WORK ITEM = The entries below contain a line with "Given: Open the Projects link" and a line with "Image resolution: width=1142". Quote exactly those two lines and all lines between them.

RECORD EXCERPTS =
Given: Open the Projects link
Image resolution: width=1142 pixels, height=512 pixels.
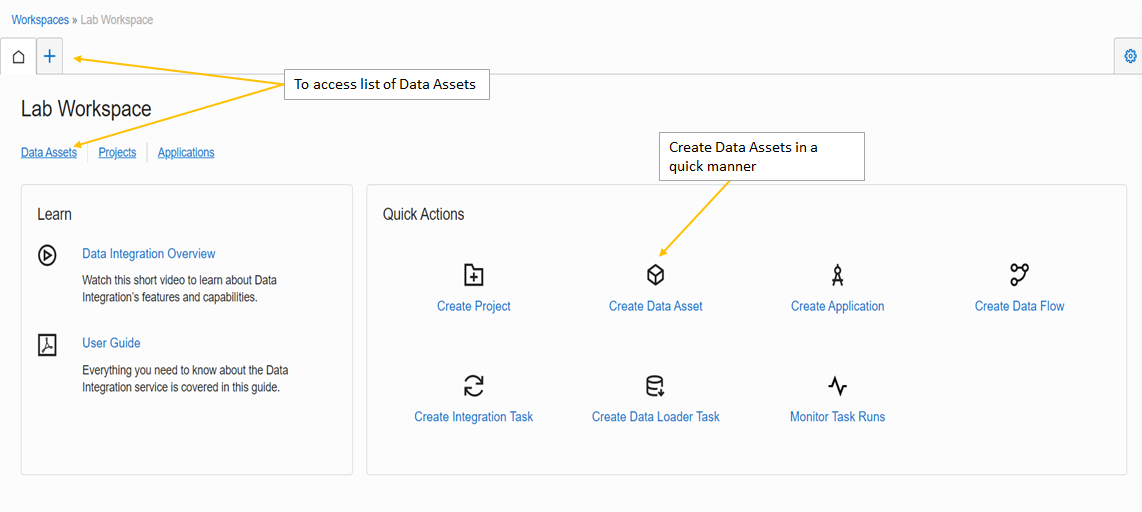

* * *

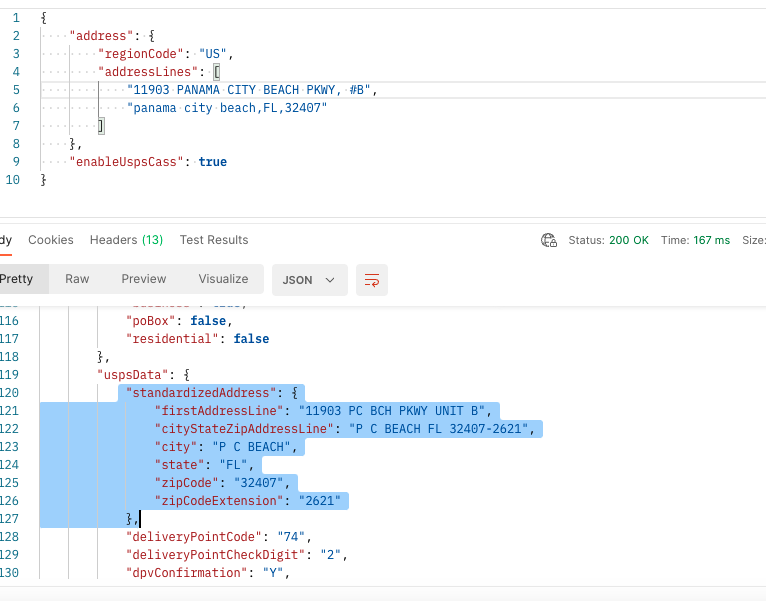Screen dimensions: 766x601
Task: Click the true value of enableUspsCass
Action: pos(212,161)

EXPECTED OUTPUT =
Given: Open the Projects link
Image resolution: width=1142 pixels, height=512 pixels.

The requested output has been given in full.